GOAL OF THE EXERCISE: Below are records; say how many of their lines include the word "agent", giving nothing but the number.

• • • • • • •

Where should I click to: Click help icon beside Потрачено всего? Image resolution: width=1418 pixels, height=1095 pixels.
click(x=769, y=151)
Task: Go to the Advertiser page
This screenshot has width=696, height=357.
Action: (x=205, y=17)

• • • • • • •

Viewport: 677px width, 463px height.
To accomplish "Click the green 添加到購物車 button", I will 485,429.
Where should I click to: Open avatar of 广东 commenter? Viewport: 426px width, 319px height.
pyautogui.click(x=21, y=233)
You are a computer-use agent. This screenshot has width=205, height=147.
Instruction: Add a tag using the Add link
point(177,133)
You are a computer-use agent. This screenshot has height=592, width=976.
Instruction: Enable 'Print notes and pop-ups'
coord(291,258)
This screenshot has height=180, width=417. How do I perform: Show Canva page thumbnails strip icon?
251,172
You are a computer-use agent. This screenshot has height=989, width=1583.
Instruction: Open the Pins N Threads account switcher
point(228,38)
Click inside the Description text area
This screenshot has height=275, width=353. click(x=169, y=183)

• • • • • • •

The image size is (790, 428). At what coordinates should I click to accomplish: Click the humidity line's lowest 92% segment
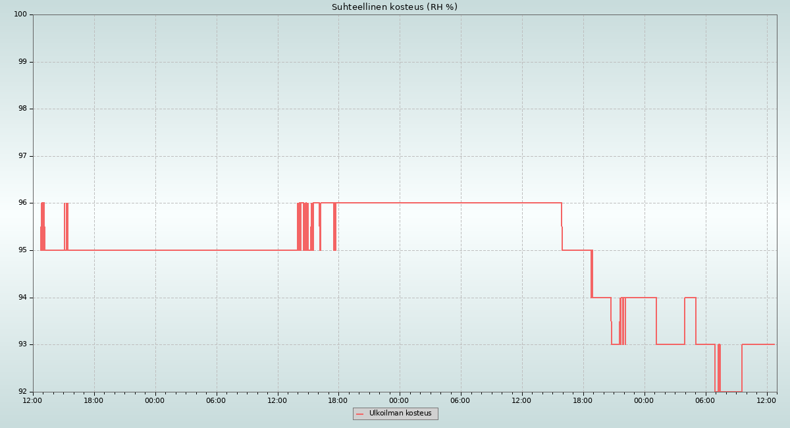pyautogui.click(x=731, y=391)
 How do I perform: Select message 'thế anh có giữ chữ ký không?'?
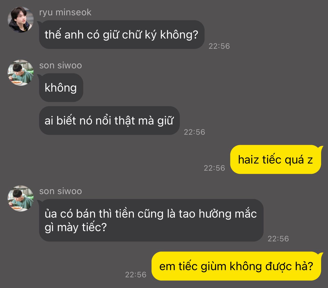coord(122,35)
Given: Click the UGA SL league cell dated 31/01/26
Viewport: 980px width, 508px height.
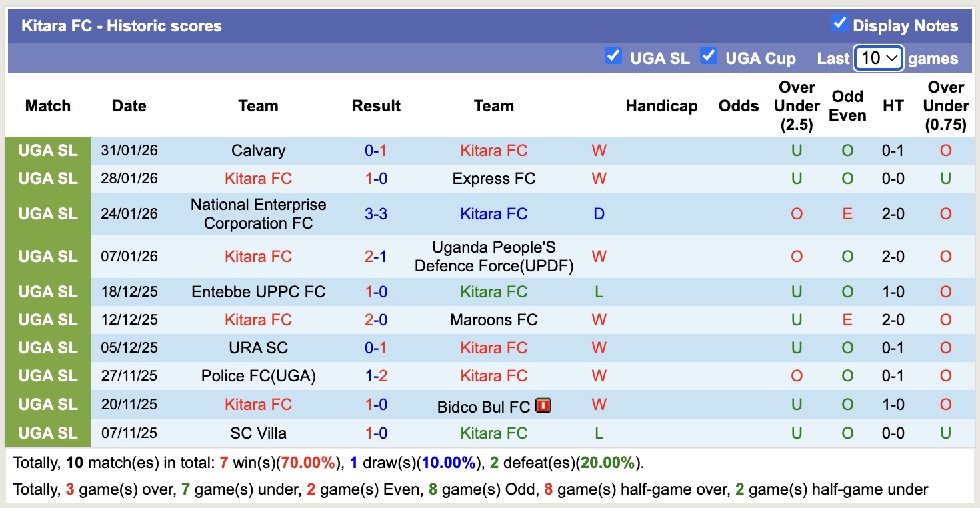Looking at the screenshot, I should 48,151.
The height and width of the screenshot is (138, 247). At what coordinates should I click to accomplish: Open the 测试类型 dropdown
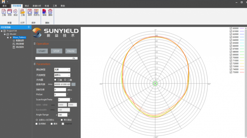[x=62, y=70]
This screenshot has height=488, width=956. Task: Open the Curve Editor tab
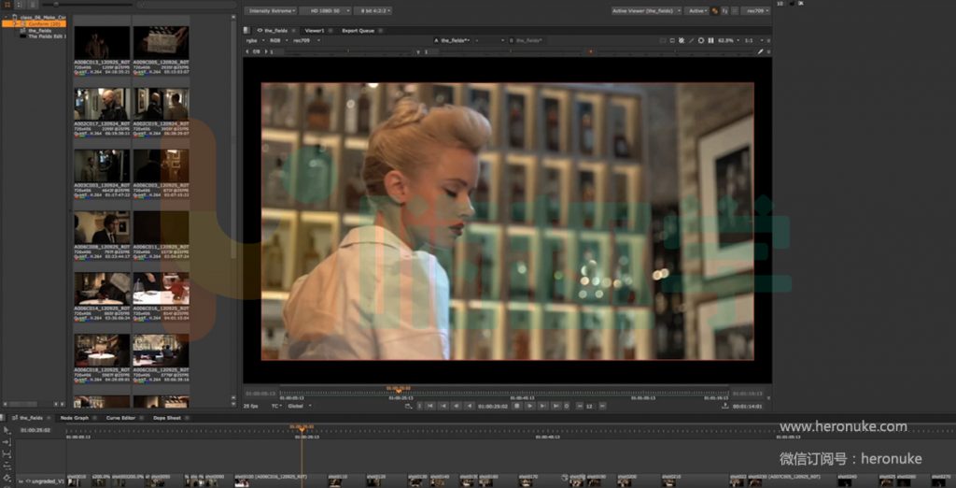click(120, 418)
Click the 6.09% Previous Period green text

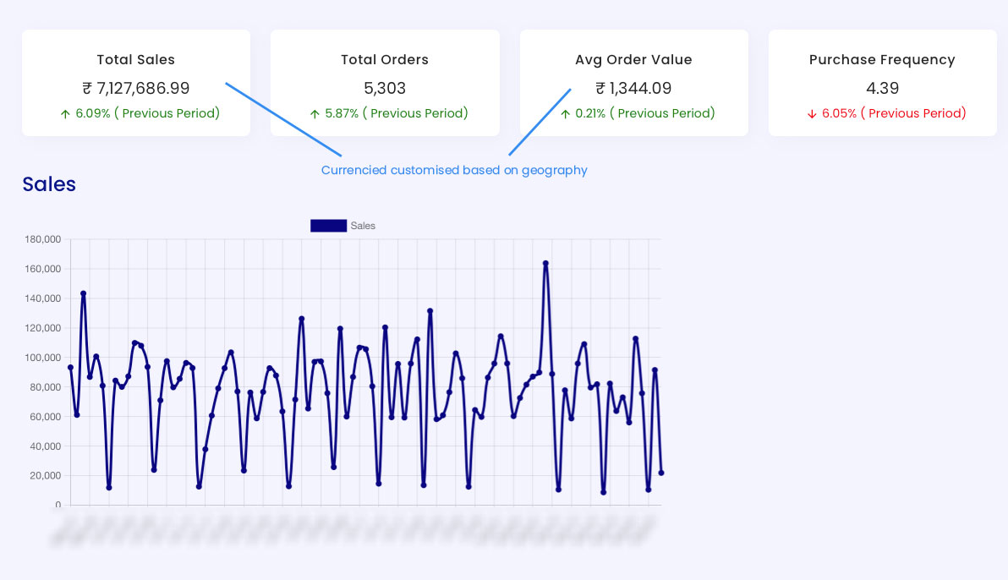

• • • • • • •

TASK RESPONSE: 3